- What is needed: Present exactly, and only, the lines running from the line that contains "admin@lawnserveofar.com (347, 33)" through the end of the entries below.

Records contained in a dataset

-- Opening Marker --

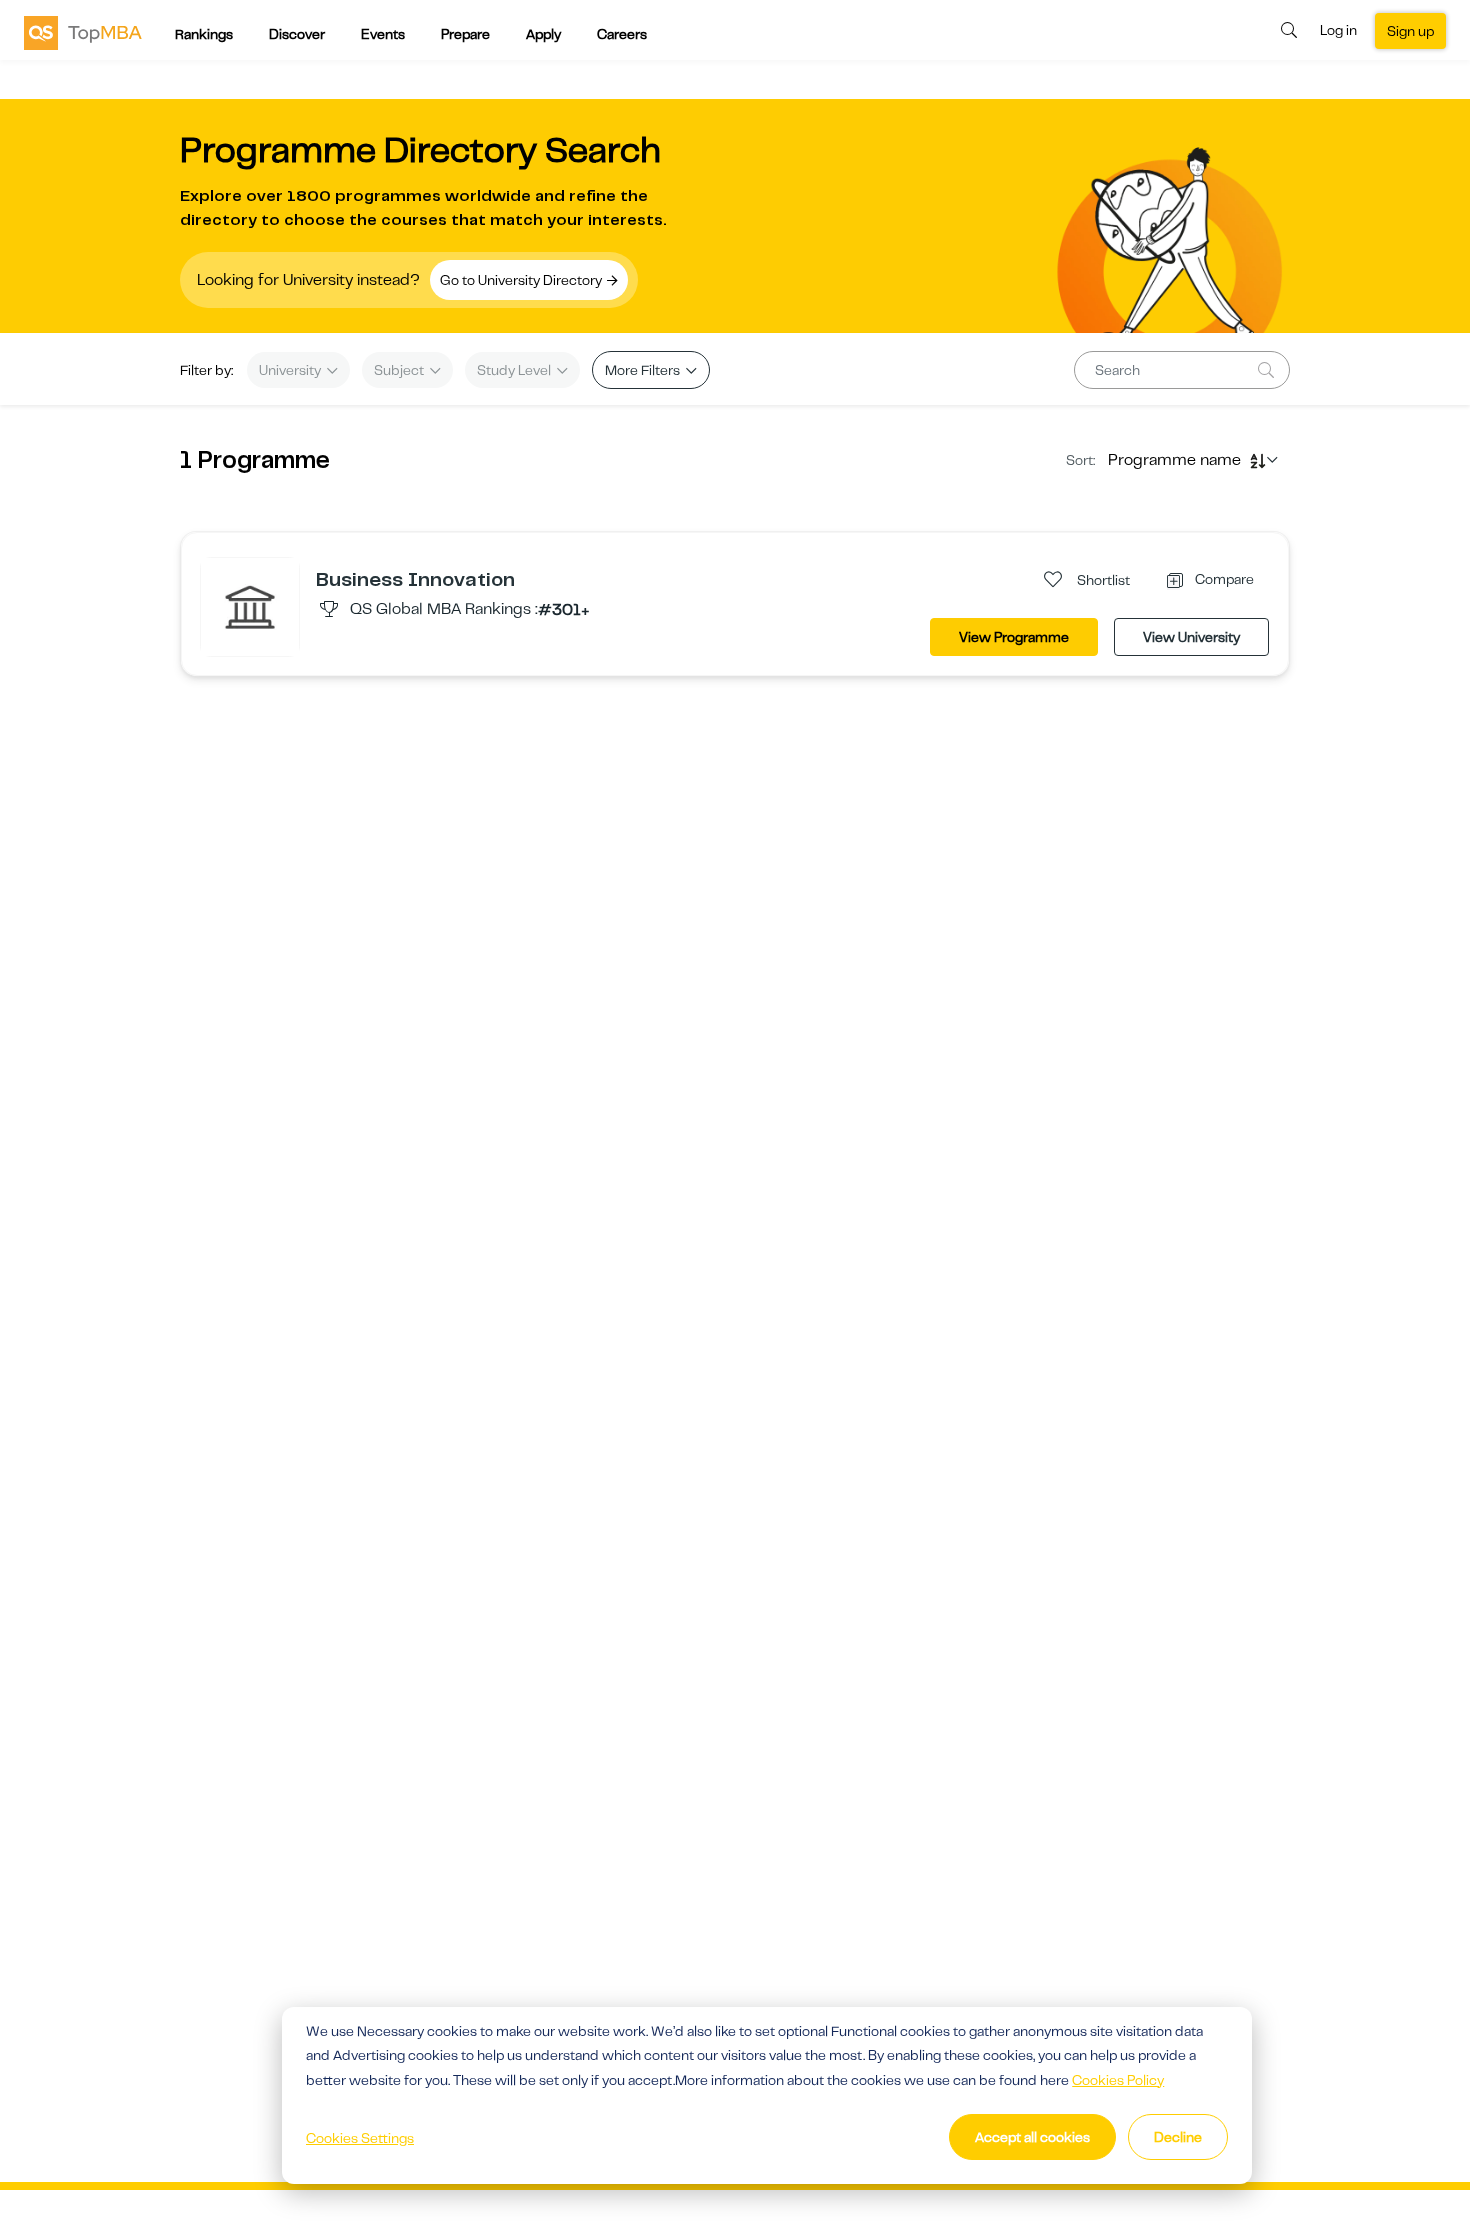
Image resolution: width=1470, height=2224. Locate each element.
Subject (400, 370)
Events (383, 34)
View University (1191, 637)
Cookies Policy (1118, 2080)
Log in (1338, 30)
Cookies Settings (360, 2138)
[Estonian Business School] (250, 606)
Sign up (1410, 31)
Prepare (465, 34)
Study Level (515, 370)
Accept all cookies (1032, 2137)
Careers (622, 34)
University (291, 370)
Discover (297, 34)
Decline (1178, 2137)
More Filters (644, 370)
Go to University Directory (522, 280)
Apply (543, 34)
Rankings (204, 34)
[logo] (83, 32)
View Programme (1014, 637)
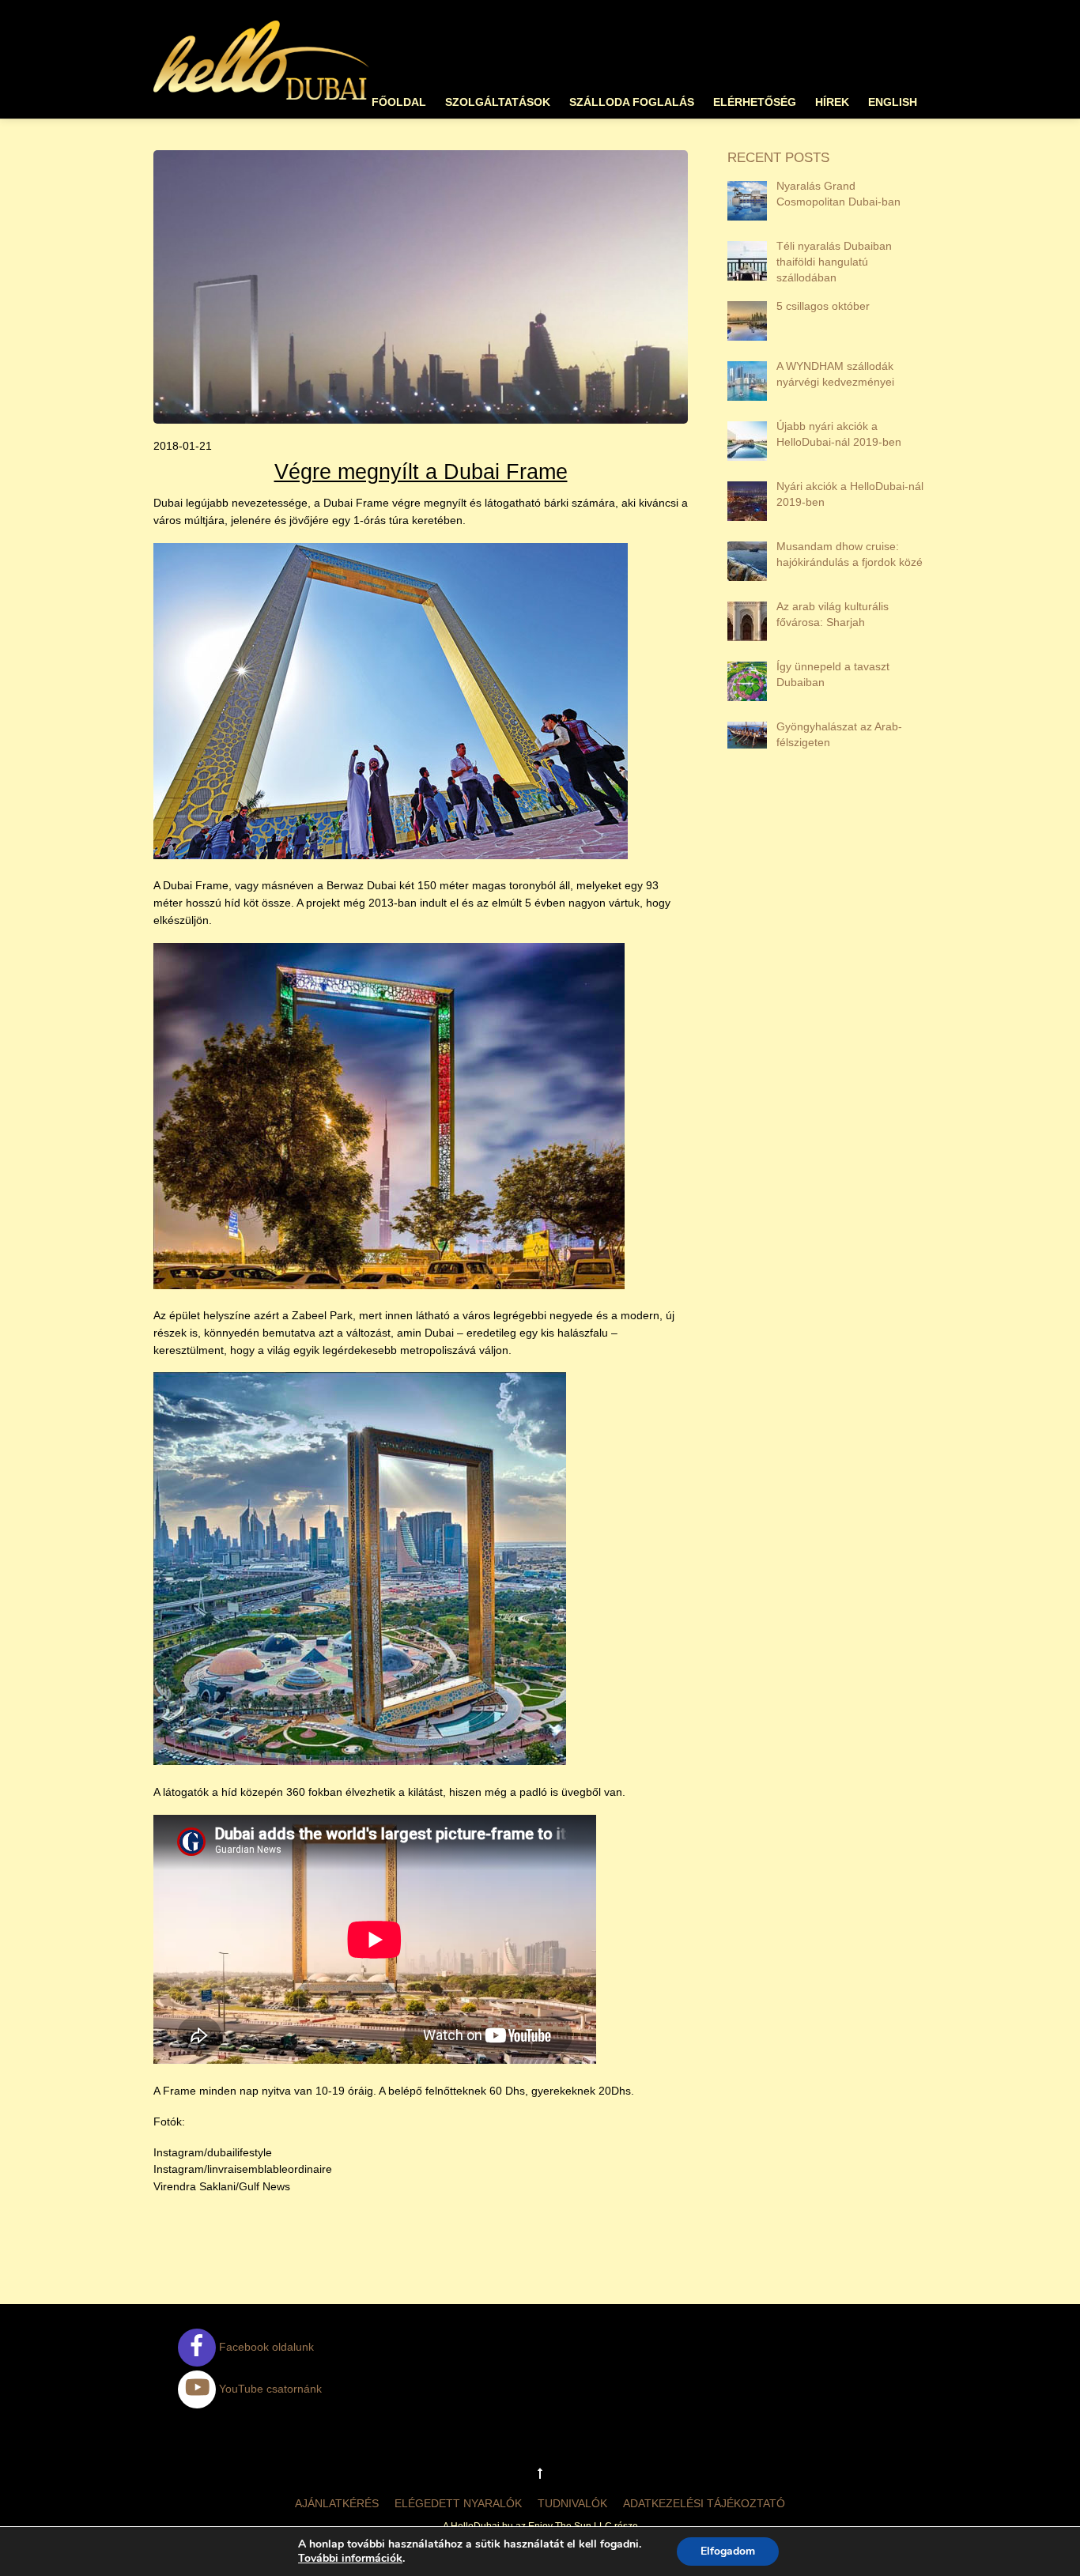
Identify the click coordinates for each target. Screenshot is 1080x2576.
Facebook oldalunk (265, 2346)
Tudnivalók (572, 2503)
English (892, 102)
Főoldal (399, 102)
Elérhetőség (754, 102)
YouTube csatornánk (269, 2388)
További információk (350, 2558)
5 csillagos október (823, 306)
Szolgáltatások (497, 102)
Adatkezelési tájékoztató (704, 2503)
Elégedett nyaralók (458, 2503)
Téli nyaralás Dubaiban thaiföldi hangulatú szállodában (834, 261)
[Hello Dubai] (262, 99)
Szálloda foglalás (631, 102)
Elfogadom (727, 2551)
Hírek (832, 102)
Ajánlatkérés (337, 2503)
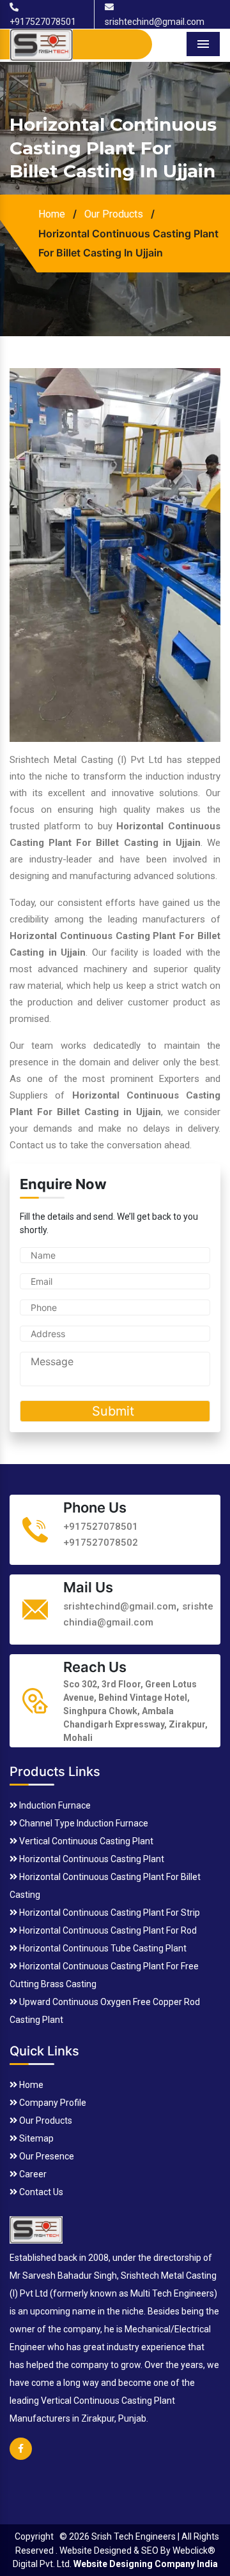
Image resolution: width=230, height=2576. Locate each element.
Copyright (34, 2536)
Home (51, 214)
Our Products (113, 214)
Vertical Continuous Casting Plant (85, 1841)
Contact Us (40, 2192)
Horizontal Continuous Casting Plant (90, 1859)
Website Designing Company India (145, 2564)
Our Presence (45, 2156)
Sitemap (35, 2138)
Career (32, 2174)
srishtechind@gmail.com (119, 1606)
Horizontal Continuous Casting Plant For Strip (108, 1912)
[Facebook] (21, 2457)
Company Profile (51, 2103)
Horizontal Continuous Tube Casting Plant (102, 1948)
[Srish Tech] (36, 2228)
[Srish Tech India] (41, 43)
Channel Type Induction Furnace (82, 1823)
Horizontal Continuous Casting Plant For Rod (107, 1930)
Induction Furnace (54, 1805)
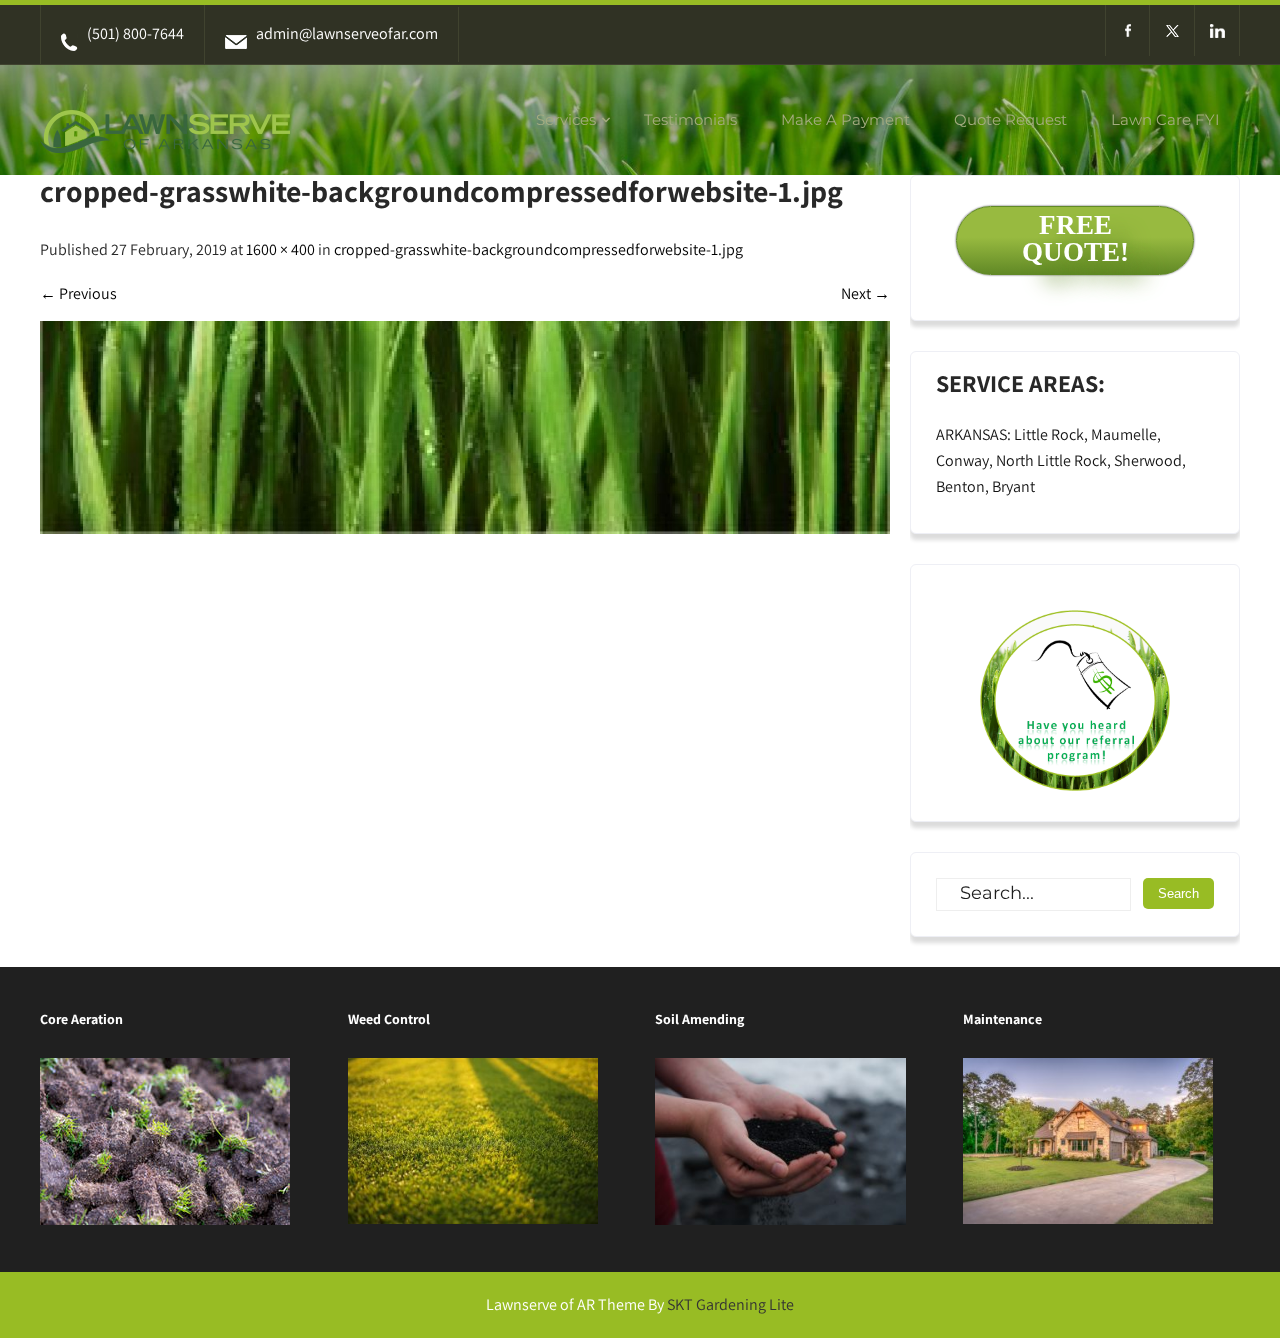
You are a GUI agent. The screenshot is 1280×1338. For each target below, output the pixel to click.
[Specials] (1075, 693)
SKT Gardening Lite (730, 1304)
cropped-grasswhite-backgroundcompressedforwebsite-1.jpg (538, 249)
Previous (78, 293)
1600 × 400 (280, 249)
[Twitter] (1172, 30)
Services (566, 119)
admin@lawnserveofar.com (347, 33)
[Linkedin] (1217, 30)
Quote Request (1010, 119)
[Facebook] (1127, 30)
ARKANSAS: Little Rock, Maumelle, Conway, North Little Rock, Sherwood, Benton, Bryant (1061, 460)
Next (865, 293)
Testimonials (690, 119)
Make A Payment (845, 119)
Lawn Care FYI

-- Closing Marker --

- Answer to this task:
admin@lawnserveofar.com (347, 33)
[Linkedin] (1217, 30)
Quote Request (1010, 119)
[Facebook] (1127, 30)
ARKANSAS: Little Rock, Maumelle, Conway, North Little Rock, Sherwood, Benton, Bryant (1061, 460)
Next (865, 293)
Testimonials (690, 119)
Make A Payment (845, 119)
Lawn Care FYI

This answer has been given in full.